One of my eyebrows has been arched a bit higher than usual ever since I read a story in the Wall Street Journal about a week ago. The piece reported that payments firm Square has partnered with a bank in Utah to offer loans to small businesses. The plan seems to be that businesses will repay the loan over 18 months by sharing a higher percentage of their transaction revenues with Square.
A few days’ perspective have persuaded me to give that eyebrow a day off to relax. For one thing, more choice for borrowers is a good thing in general. And I like how Square is taking elegant advantage of its market position and customers’ behavior. Traditional lenders – yes, I mean you, banks – could learn a lot from this move even if they probably won’t emulate it. Five things in Square’s program point to the future of business lending.
1) Businesses want funds they can obtain quickly and repay easily. (I know, banks – not your forte.)
2) If you trust the source, you are more likely to borrow when the need arises. Square is a transaction platform. If you use it at all, you probably use it often. Merchants used to being paid via Square will probably be comfortable borrowing there too – why wouldn’t they? It’s fast, easy, and repayment sounds like it will be almost automatic.
3) If you are buying money, or anything else, convenience, speed and trust command a premium. If the Wall Street Journal is to be believed, a steep premium – 10% of the amount borrowed.
4) Lending will always be about risk, but how we measure and manage that risk is evolving. Square’s merchant network data and direct access to the borrower’s receivables flow amount to an organic and accurate source of information with a built-in collection mechanism. What lender wouldn’t want that?
5) Think about how that high rate gets borrowers to self-select. If a Square merchant is willing to pay 10% for money (when the Fed is charging banks just 50 basis points) either conventional lenders won’t touch her, or she has found a high return investment in a market she clearly knows better than anyone else.
So… immediacy, network-based cross-sell, behavioral pricing and innovative risk modeling… it sure sounds like internet disruption. Even so, there are still challenges to overcome.
Square’s main market – micro businesses – are more like consumers than corporations. Firms who sell to large corporations and governments are different. They finance their businesses with few working capital options other than their own balance sheets. These firms want the convenience, but need it at much lower fees.

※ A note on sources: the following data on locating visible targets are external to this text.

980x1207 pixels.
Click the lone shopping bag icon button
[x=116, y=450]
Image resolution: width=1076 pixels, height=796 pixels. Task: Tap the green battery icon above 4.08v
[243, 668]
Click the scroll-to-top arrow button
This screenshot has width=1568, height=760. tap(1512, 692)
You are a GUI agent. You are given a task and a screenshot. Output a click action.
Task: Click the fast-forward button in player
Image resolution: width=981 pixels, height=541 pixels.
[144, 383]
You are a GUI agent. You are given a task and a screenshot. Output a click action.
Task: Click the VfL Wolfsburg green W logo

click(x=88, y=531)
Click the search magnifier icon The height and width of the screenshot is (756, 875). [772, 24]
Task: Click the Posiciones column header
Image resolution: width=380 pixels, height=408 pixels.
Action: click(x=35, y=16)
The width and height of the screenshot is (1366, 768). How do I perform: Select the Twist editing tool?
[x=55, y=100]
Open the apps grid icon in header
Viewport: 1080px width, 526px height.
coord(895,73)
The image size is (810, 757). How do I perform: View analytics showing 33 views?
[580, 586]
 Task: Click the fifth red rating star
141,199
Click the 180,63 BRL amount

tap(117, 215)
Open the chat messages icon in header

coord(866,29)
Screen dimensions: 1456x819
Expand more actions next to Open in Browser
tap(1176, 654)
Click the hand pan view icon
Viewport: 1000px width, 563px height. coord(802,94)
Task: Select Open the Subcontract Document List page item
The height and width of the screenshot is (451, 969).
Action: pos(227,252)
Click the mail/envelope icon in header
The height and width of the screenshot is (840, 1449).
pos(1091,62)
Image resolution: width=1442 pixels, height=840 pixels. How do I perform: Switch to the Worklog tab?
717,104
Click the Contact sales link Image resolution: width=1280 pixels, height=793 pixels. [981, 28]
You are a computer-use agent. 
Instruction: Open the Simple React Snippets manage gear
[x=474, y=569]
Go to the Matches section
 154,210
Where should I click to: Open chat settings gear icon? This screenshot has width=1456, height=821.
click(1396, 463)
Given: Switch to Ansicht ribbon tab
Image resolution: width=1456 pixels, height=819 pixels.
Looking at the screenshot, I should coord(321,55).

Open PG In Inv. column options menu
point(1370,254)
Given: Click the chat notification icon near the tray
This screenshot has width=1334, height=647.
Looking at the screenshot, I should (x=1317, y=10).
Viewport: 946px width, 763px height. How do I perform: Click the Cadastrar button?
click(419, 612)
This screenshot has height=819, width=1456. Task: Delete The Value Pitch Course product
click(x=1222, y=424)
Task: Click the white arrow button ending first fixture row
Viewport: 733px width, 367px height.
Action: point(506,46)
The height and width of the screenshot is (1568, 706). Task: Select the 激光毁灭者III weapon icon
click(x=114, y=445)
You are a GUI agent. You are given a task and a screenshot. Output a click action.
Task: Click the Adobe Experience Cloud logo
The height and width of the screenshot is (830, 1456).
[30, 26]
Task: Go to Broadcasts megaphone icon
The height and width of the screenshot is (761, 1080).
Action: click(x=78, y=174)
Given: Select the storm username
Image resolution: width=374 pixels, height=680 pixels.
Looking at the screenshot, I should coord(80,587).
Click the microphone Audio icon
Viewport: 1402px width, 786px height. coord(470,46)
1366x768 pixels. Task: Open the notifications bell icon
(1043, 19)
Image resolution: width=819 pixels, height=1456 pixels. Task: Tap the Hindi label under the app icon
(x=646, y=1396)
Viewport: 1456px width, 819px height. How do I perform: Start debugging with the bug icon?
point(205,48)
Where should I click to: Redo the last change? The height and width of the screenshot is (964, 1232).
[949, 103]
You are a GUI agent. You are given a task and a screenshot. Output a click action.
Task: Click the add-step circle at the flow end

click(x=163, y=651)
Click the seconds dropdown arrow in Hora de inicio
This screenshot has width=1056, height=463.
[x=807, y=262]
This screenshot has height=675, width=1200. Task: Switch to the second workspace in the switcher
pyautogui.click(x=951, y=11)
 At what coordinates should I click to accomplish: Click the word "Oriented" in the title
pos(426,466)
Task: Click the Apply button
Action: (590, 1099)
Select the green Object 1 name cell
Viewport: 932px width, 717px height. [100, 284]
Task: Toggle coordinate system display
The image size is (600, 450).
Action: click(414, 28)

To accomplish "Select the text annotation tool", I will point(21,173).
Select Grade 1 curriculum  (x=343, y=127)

They also have to comply with the complicated purchasing and accounting standards of larger corporate supply chains.
Tungsten believes that the models that will succeed in this segment must be able to adapt continually, on both ends of the supply chain. Responding to changes in corporate strategy, investment returns and business conditions, they will recombine funding sources, pricing offers, tenors and risk levels into lending products that come into being to serve a single buyer and seller at a particular moment in time.